* ESTRATTO DEL TESTO:
- - -

Il Conte Bis è possibile, nodo squadra e il ruolo di Di Maio

Il dato più importante delle ultime ore è il netto allentamento del veto del segretario del Pd, Nicola Zingaretti, sulla possibilità che Giuseppe Conte resti a Palazzo Chigi. «Bisogna ascoltarsi a vicenda, ascoltare le ragioni degli uni e le ragioni degli altri, e mi auguro che nelle prossime ore ci sia la possibilità di farlo, perché questo fino ad ora non è avvenuto - ha spiegato il segretario questa mattina -. Ci vuole un programma condiviso e comune, né programmi paralleli né un contratto».

Dal G7 francese il premier uscente Giuseppe Conte lancia messaggi forti ai dem sulla "discontinuità" di un suo eventuale esecutivo-bis rispetto a quello appena chiuso con la Lega. Segnali ci sarebbero anche sul tema della sicurezza: Conte avrebbe dato disponibilità al Pd a rivedere i decreti di Salvini sulla scia dei timori espressi con una lettera dal capo dello Stato Mattarella. Soddisfatti di queste ultime evoluzioni Renzi e i suoi, sin dall'inizio non ostili al Conte-bis.

In questo senso, è pensabile che gli Interni vadano al Pd. M5s si prepara a cambiare le sue carte, con l'ingresso di Patuanelli al posto di Toninelli alle Infrastrutture. Insomma si ragiona sulla squadra e sulla fitta trama dei sottosegretari. I nodi più importanti - premier, Economia ed Esteri - saranno affrontati nei prossimi passaggi al Colle.

Un nodo la posizione del capo politico M5s Luigi Di Maio: non è detto che nel nuovo esecutivo ci sarebbe spazio per lo schema dei due vicepremier, anche perché Zingaretti non vuole entrare nell'esecutivo. Di Maio potrebbe restare in uno dei suoi due dicasteri, probabilmente il Lavoro, anche perché allo Sviluppo economico il Pd ha una carta che piace a M5s, Teresa Bellanova.

- - -

* ESTRATTI DEI RECORD:
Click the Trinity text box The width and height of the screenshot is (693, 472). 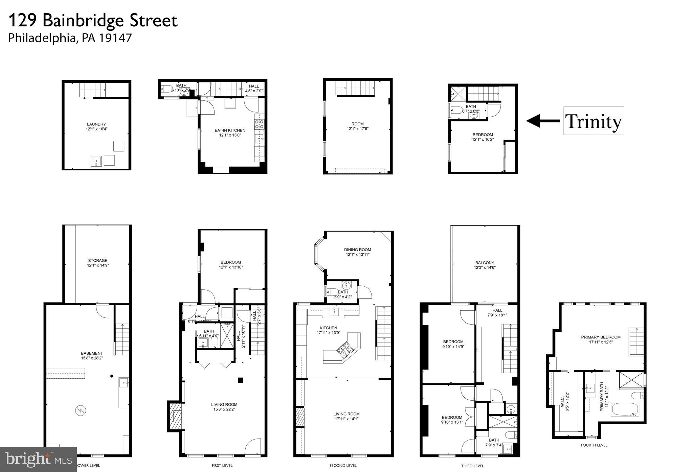[593, 121]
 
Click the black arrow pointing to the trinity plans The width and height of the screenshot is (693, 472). [543, 121]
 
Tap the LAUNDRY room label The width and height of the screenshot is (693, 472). [96, 124]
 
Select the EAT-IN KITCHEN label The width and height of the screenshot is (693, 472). [230, 130]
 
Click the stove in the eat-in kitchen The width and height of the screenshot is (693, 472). [259, 124]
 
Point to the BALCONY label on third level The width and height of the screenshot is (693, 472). [485, 262]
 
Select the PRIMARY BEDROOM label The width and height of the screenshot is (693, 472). [601, 337]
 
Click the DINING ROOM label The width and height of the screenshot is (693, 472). [357, 250]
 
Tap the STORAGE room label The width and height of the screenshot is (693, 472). [98, 260]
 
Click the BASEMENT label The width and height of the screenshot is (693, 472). [92, 353]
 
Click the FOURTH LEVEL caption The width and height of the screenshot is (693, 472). [594, 445]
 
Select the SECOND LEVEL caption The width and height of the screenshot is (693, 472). [343, 465]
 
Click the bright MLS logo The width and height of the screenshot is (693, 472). [38, 459]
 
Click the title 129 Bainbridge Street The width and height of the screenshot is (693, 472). [92, 21]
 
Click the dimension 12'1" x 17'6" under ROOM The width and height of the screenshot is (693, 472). [357, 129]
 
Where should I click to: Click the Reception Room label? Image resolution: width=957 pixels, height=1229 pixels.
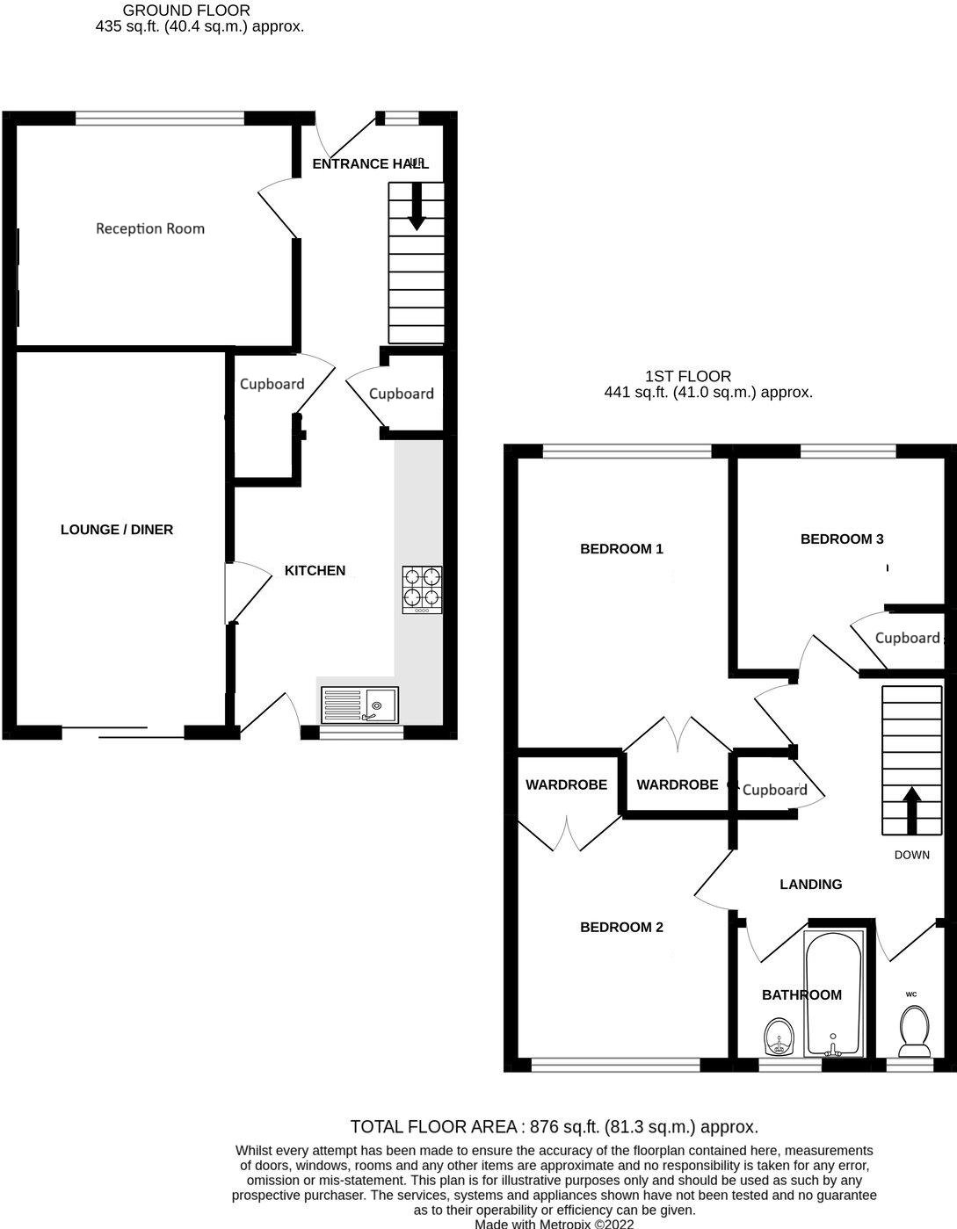tap(150, 228)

- - -

* CONSEGNA:
Trascrivi alla lettera il passo dell'articolo sul governo Conte bis compreso tra "In questo senso, è" e "passaggi al Colle.", estremi inclusi.

* SOLUZIONE SCRITTA:
In questo senso, è pensabile che gli Interni vadano al Pd. M5s si prepara a cambiare le sue carte, con l'ingresso di Patuanelli al posto di Toninelli alle Infrastrutture. Insomma si ragiona sulla squadra e sulla fitta trama dei sottosegretari. I nodi più importanti - premier, Economia ed Esteri - saranno affrontati nei prossimi passaggi al Colle.